Recommended Survival geaR list for our courses
Survival skills in the wild are very much reliant upon creativity and the survival gear available at hand. Below we have provided a list of the recommended equipment for all of our survival courses.
Fixed blade high carbon steel knife. The Swiss army multi-tool knife with the saw feature is also a good option
Water bottle (Kleen Canteen is a good option as it is stainless steel and unlined so good for boiling in)
cup/bowl and spoon
Headlamp, Gloves (optional), Camera, Notepad, and Pen
Clothing: Warm layers, beanie, wool socks, and rain coat
Shelter: Please bring either a tarp, waterproof bivy sack, or tent
Sleeping: Please bring either a sleeping Bag or wool blanket for warmth. A foam mat/pad can be brought for comfort if you choose. Hammocks are a great option however this is only recommended for warmer months
Food: dehydrated, freeze dried, or anything similar that requires only boiling water or minimal cooking
Please scroll down for recommended brands that we have thoroughly tested and endorse...
Survival training will test clothing ruthlessly, and that is why durability is just as important as warmth. Your clothes are your primary shelter so make sure they will hold up in the worst conditions. Here are some pointers when choosing your clothes...
Dress in Layers...
Base Layer: Polyester or wool are the common choice. This layer must be form fitting and moisture wicking. I recommend wool as it is comfortable, does not lose it's insulation properties when wet, and does not burn as easily as synthetic fibers do. Wool doesn't seem to hold onto those nasty body odors either, Nothing worse than 4 day old crotch stink! Wool socks are always a must! Ensure that your base layers are always a snug fit to maximize warmth.
Insulation Layer: This is your warm layer. Polyester (Fleece) is affordable and available everywhere. Goose down sweaters are very effective and super lightweight however expensive, easily snag on foliage and loses all its insulation properties when wet. It is just about impossible to dry in the field. Wool is also a good choice for insulation. This layer should be form fitting but not as snug as the base layer, moisture wicking, and preferably a wind breaker.
Outer Shell: You need this layer for protection from the elements, so wind and rain proof. Nylon is the most common material used however make sure that this layer is breathable! Gore-Tex is the best choice for this layer. All the above mentioned burn easily. Canvas is the best but not the most comfortable.

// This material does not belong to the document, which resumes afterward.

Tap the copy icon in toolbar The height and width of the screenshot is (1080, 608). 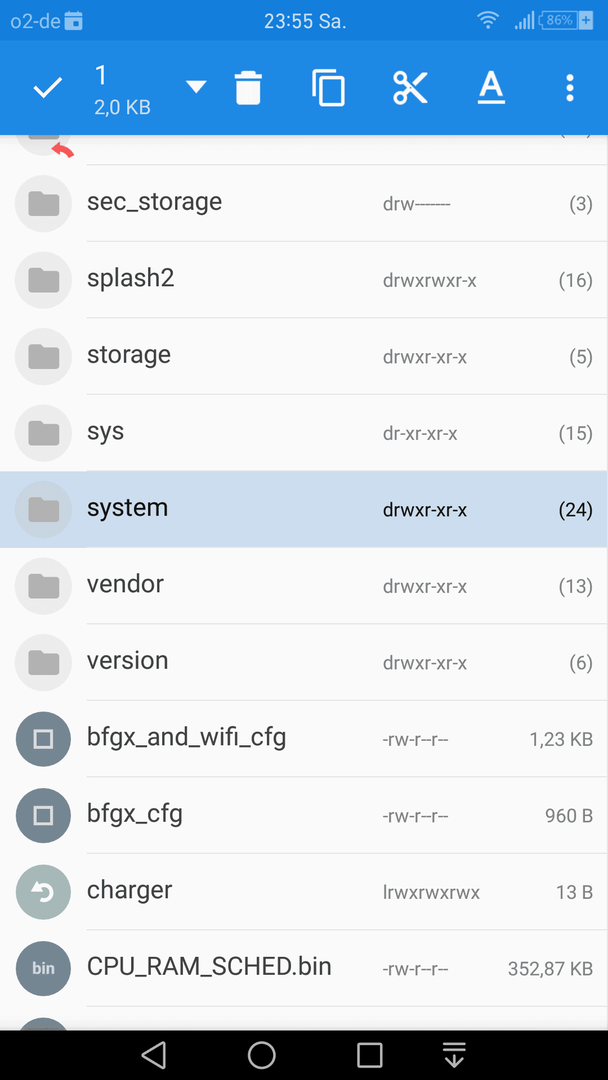[x=328, y=87]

Footwear: Some of us don't like wearing shoes too much but for the ones that do...There are too many good brands of boots to mention however go with boots that have at least 6 inch high ankle protection and must be fully waterproof. Once again gore-tex is the material you are looking for. Most importantly purchase boots that fit right and are comfortable. Hiking downhill with footwear that is too tight or loose will hammer your toes. Make sure that there are no tabs, loose stitching or any rough material around the heel area, that will certainly cause blisters at some point. If you prefer the barefoot way then check out Xero shoes, they make minimalist style sandals utilizing ultra thin soles, we use these more than any other footwear.

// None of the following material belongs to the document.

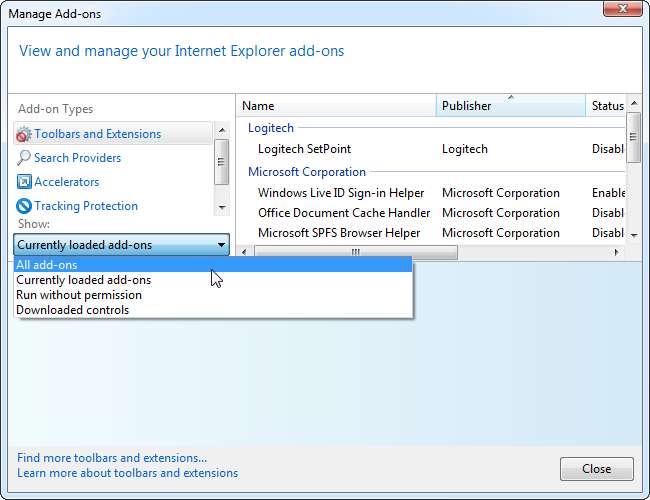Collapse the Show combo box arrow

220,245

Practical choices are Military MRE's(Meals Ready to Eat) which are available online or at your nearest army surplus. They are precooked and have heat packs to warm up the meals. Backpacker style meals are freeze dried meals which only require boiling water to re-hydrate, and they actually taste good. Backpackers Pantry and Mountain house are some of the brands and tend to be more on the healthy side than MRE's. There are also survival bars which are vacuum packed and ready to eat such as mainstay which are calorie loaded and funny enough actually taste good. Cheaper options are Raman style noodles, jerky, fruit, nuts, etc...These are all practical meals as they can be prepared quickly.